Under the act of May 13,1847, the counties on Long Island were detached from the brigade then under the command of the relator, and a district was formed consisting of the militia of the counties of Westchester, Putnam, and Rockland, which thereupon constituted, and still continues to constitute, the seventh brigade. The command of" that brigade district was assigned by the commander-in-chief, in general orders dated the 9th of June, 1847, to the relator, he being the brigadier-general residing in such district, highest in rank, who was in command on the first day of November, 1846, and who (it is to be inferred, as there is no allegation to the contrary, and the legal presumption is in favor of the action of the highest military authority in our state) had performed military duty according to the requirements of said last-mentioned act. The relator thereupon assumed the command of the seventh brigade as brigadier-general, and continued to act in that capacity until he was interrupted by the defendant.

On the -5th of May, 1855, the governor of the state issued a commission to the defendant as brigadier-general of the seventh brigade, and on the same day issued a general order, revoking so much of the order of June 9,1847, as assigned the command of the brigade to the relator, and directed the defendant to assume the command of said brigade. The defendant, on receiving his commission, and the general order which accompanied it, took the requisite official oath, and commenced acting as commander of the brigade, and thereby interrupted the official action of the relator.
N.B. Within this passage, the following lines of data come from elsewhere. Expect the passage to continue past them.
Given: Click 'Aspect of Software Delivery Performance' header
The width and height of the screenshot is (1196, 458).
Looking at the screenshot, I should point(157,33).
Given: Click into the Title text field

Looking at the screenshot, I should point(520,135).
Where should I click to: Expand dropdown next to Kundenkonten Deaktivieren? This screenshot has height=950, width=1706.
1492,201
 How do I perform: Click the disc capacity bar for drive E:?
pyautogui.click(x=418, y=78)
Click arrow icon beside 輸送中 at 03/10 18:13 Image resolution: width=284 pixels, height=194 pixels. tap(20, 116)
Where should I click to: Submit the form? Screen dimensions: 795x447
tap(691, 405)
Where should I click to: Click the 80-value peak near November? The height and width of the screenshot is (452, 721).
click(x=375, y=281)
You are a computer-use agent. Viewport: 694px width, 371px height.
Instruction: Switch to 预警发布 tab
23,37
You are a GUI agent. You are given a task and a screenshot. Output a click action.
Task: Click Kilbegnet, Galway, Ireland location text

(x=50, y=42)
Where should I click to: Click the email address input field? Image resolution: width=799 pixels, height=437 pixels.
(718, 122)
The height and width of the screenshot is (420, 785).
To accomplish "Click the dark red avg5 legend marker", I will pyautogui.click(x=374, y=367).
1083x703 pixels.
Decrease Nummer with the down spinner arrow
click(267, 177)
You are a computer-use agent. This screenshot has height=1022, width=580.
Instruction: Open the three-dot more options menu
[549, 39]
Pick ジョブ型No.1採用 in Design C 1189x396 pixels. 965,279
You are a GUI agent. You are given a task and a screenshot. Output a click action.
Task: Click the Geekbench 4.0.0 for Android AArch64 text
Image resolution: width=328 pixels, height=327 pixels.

The alternative mandamus requires the defendant to permit the relator to exercise the office of brigadier-general of the seventh brigade, without any interruption or intrusion from or by the defendant, or to signify the cause why he will not do so. The defendant claims a right to the office under the commission *128and general order to him, which he contends were fully warranted by the act of April 17, 1854. He also objects to the relator’s right to execute the duties of the actual commandant of the brigade, at the time when the commission and orders of the 5th of June, 1855, were issued.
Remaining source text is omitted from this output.